Certes, on peut discuter des multiples causes de la décadence de l’islam et de la léthargie des musulmans. Mais à coup sûr, la séparation programmée, systématique, codifiée, le divorce consommé entre foi et liberté y a été pour quelque chose.
Or c’est cette malédiction historique qui a aujourd’hui des chances de changer en France. D’ores et déjà, la recherche fondamentale en matière d’islam, l’ijtihad moderne, a conquis des contrées significatives. Les travaux de Mohamed Arkoun font autorité. Abdelwahab Meddeb dit ce qu’il faut sur l’islamisme et ses ravages (La Maladie de l’islam, Le Seuil). Youssef Seddik a confectionné une édition chronologique du Coran, laquelle rompt avec le classement formel (de la plus longue sourate à la plus courte) qui favorise l’interprétation littérale. Autre audace stimulante : Fethi Benslama a entrepris de soumettre l’islam à l’épreuve de la psychanalyse ou l’inverse (La Psychanalyse à l’épreuve de l’islam, éd. Aubier). On peut citer encore Abdou Filali-Ansary : il a traduit le petit livre extrêmement précieux d’Ali Abderrazik (1925) qui jette les bases de la laïcité en islam…
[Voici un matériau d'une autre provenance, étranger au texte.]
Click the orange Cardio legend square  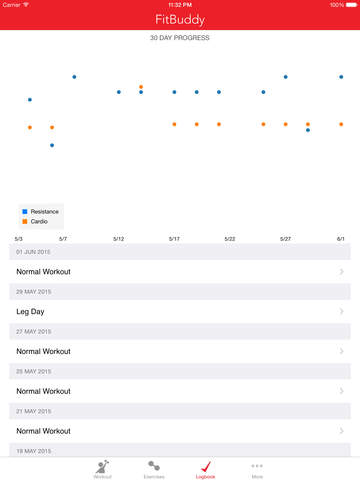(25, 221)
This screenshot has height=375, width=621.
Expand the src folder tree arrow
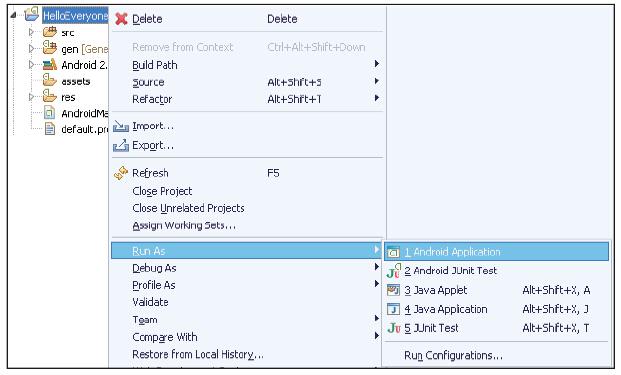[x=31, y=32]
Il est vrai que ces travaux ne touchent pas un large public. Les médias préfèrent solliciter Tariq Ramadan, un politicien malin qui sait manipuler séduction et provocation, qu’un Fethi Benslama, qui n’a rien à vendre. Mais on peut soutenir que cette réalité-là devrait, à son tour, changer.
À force de fermer des portes de l’ijtihad, on a fini par ouvrir celles du jihad qui, avec Oussama Ben Laden, devient synonyme de barbarie. Avec l’aventure de Bush en Irak, ce sont les portes de l’enfer qui sont grandes ouvertes. C’est Amr Moussa, le patron de la Ligue arabe, qui l’affirme, sans préciser ce qu’il convient de faire. Il faut dire que les Arabes sont soumis au même chantage, et par Bush et par Ben Laden : avec nous ou contre nous.
Or voilà que les musulmans de France refusent la barbarie qui tablait sur leur adhésion réputée acquise. Ils font ainsi le premier pas, celui qui compte, dans la bonne direction. Ils prennent une option sur un islam de liberté, loin des archaïsmes identitaires et des certitudes meurtrières. Tôt ou tard, sous l’influence des croyants qui doutent (comme tous les vrais croyants), ils rencontreront sur leur chemin ces intellectuels qui ont entrepris, dans la solitude et le courage, de défricher la jungle de la pensée musulmane.